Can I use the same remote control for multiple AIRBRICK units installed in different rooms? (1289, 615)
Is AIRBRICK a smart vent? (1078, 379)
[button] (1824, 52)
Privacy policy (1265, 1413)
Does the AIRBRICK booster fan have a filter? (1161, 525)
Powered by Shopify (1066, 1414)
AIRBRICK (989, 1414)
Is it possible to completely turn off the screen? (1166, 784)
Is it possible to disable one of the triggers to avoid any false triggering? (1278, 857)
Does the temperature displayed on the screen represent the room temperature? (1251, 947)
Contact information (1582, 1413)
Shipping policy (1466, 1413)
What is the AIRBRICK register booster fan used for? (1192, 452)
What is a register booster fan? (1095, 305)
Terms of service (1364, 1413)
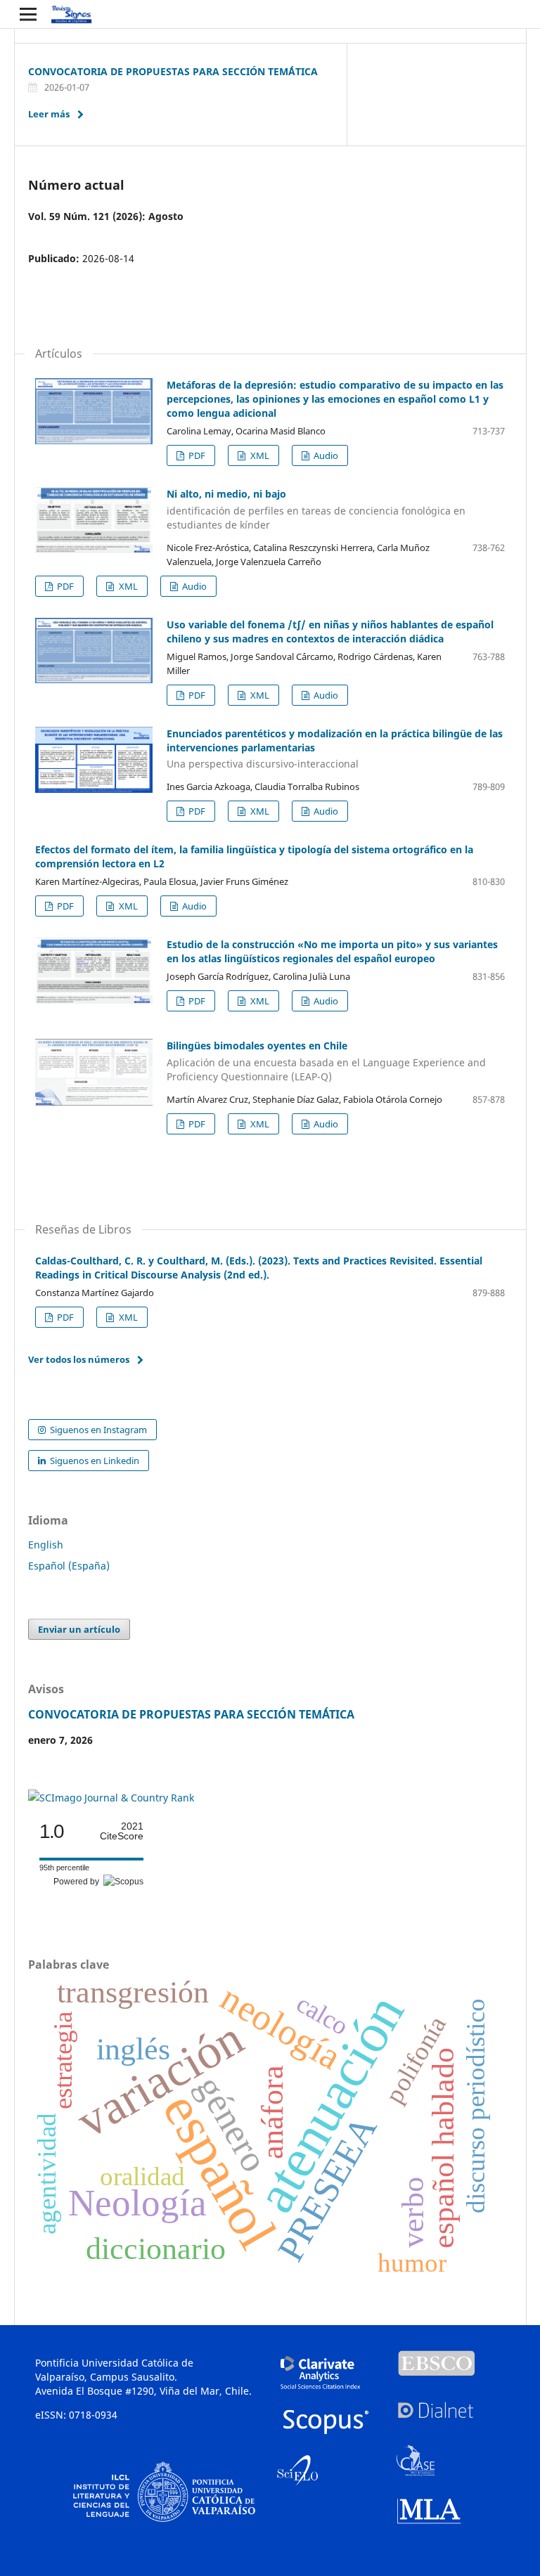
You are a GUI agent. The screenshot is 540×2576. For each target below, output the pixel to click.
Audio (324, 455)
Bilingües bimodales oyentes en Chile (326, 1061)
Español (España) (69, 1565)
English (45, 1544)
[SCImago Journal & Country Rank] (111, 1797)
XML (258, 455)
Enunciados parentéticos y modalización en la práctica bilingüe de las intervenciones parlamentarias (335, 749)
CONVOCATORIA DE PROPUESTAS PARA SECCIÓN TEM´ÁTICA (173, 71)
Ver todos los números (78, 1359)
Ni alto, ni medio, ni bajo (316, 509)
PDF (195, 455)
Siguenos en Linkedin (93, 1460)
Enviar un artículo (79, 1629)
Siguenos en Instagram (97, 1429)
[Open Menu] (28, 14)
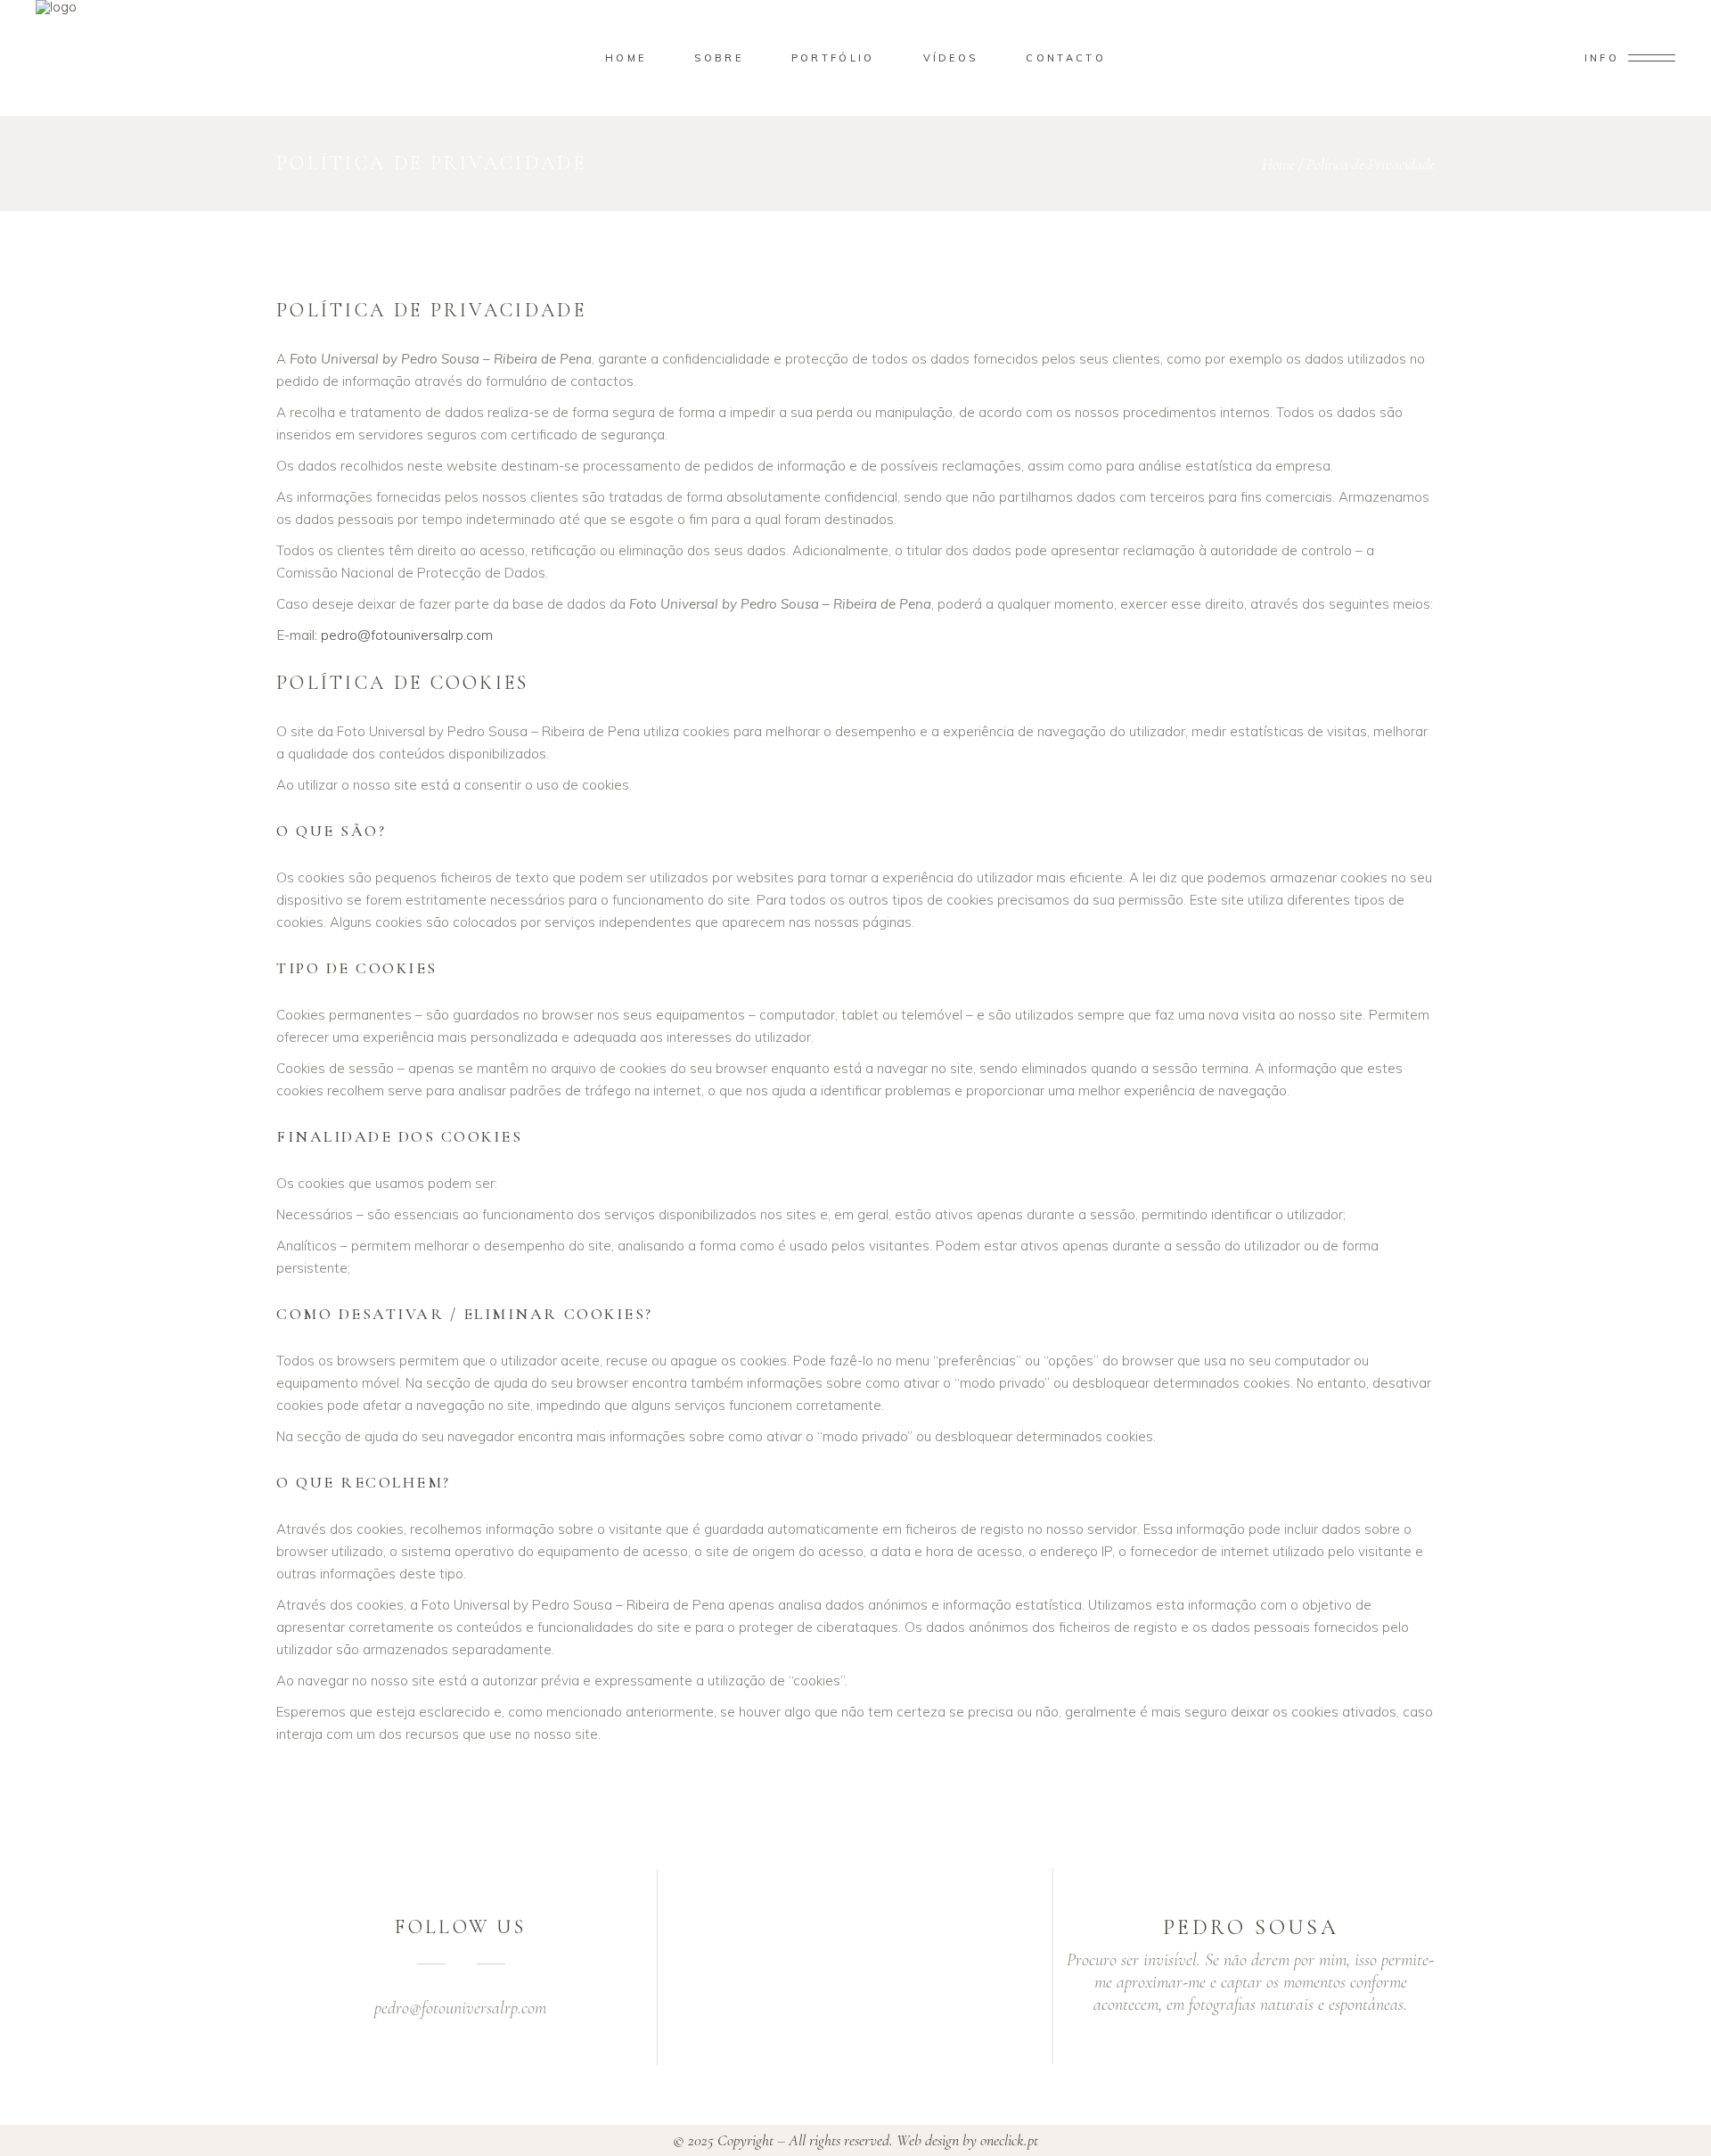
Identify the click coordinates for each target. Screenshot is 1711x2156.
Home (1278, 164)
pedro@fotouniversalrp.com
####################
:: Work task ::
Exactly the lines from the one that contains "What is a register booster fan? (1095, 305)" through the last line of the records should be set down, and the pictures should be dropped.

:: Response ::
What is a register booster fan? (1095, 305)
Terms of service (1364, 1413)
You are a GUI agent. The screenshot is 540×2576. For each target below, output the pixel to click.
Audio (324, 455)
Bilingües bimodales oyentes en Chile (326, 1061)
Español (España) (69, 1565)
English (45, 1544)
[SCImago Journal & Country Rank] (111, 1797)
XML (258, 455)
Enunciados parentéticos y modalización en la práctica bilingüe de las intervenciones parlamentarias (335, 749)
CONVOCATORIA DE PROPUESTAS PARA SECCIÓN TEM´ÁTICA (173, 71)
Ver todos los números (78, 1359)
Ni alto, ni medio, ni bajo (316, 509)
PDF (195, 455)
Siguenos en Linkedin (93, 1460)
Enviar un artículo (79, 1629)
Siguenos en Instagram (97, 1429)
[Open Menu] (28, 14)
Identify the click coordinates for each target. Screenshot is 1711x2156.
Home (1278, 164)
pedro@fotouniversalrp.com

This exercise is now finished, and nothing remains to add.